**Your objective:** Every line holding "node" should be copied from the records below.

[Items listed in a dataset]
↓↓↓
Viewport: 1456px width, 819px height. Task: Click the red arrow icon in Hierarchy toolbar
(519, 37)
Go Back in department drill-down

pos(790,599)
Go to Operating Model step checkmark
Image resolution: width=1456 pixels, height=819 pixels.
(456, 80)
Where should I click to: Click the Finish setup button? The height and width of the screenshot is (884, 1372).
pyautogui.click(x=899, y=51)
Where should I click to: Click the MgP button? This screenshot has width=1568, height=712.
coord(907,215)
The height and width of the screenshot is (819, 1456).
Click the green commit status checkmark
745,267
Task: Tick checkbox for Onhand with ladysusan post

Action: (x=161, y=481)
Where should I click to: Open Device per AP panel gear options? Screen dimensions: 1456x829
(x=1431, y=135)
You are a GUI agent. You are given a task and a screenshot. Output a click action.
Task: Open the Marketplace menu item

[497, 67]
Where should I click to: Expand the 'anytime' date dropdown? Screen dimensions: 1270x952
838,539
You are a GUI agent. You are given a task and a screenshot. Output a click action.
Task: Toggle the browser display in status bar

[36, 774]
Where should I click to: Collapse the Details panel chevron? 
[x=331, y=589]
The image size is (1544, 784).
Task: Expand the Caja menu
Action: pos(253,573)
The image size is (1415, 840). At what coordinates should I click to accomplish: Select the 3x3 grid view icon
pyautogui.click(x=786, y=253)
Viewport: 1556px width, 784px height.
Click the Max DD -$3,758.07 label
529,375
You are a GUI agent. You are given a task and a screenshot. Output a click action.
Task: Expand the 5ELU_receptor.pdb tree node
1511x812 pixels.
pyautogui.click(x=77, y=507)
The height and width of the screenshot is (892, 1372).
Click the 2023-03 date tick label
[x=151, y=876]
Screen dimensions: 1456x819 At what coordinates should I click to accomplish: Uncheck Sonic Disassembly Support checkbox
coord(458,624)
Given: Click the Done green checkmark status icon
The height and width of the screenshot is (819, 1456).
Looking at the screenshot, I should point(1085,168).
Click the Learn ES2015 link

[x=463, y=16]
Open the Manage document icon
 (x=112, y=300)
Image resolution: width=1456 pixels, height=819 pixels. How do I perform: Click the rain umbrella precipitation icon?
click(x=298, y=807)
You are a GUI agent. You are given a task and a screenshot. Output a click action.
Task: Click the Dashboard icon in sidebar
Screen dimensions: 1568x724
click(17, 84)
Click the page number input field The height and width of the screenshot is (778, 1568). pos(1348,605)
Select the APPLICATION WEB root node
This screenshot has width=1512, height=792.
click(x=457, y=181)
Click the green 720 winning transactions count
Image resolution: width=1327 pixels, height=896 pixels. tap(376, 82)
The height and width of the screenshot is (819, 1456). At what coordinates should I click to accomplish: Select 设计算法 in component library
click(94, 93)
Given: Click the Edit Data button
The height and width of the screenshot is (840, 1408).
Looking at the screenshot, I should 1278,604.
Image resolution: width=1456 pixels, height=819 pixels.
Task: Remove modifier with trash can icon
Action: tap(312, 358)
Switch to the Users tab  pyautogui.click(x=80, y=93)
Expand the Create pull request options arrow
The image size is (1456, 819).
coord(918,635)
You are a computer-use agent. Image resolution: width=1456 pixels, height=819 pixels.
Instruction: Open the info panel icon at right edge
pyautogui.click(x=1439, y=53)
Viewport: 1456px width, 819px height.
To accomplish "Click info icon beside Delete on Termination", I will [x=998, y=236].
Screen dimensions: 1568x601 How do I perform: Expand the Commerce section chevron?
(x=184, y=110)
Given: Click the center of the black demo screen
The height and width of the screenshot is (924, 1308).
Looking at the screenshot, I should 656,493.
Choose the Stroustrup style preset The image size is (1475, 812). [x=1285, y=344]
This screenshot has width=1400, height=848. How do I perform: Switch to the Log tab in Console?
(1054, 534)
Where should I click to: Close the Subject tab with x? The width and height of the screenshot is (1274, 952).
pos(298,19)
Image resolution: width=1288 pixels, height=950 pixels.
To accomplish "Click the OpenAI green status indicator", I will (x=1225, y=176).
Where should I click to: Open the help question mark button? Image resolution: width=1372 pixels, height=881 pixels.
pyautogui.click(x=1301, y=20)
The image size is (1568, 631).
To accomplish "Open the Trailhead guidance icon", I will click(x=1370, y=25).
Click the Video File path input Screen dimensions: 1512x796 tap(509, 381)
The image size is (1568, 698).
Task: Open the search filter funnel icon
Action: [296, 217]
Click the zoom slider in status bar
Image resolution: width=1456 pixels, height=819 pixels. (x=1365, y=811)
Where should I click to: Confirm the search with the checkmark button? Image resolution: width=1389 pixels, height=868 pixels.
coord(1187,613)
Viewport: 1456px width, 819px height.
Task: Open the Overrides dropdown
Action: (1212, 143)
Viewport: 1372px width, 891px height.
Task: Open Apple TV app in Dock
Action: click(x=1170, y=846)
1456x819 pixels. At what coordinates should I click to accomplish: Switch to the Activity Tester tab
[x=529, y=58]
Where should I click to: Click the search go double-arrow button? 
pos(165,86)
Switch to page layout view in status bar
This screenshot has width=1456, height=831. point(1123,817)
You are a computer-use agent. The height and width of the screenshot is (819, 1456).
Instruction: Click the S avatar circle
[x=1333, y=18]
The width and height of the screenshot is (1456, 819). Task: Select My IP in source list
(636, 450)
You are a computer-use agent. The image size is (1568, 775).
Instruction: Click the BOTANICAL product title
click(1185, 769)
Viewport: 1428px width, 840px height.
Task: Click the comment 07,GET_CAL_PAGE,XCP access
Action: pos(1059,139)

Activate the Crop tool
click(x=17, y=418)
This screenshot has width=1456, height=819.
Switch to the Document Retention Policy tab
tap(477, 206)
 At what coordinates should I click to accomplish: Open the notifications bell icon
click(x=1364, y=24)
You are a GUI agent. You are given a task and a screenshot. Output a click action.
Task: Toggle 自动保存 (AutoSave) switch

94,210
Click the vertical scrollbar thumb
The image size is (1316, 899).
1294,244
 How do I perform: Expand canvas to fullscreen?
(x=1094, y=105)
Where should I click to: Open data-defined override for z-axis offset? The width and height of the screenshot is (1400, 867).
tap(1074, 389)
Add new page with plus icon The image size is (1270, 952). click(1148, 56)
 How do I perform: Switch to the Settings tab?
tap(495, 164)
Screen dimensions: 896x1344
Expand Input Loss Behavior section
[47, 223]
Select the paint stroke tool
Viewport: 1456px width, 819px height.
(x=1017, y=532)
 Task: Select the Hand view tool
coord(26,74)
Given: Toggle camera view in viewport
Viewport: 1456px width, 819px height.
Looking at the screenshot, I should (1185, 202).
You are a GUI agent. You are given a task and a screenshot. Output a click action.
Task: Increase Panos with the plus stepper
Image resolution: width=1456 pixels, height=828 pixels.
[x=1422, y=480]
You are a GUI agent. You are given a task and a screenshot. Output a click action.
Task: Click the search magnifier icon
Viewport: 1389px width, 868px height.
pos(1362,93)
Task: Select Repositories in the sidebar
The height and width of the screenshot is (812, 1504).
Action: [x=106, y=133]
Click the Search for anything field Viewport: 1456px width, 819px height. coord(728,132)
↑↑↑
**Response box:**
Task: Expand the 5ELU_receptor.pdb tree node
Select the APPLICATION WEB root node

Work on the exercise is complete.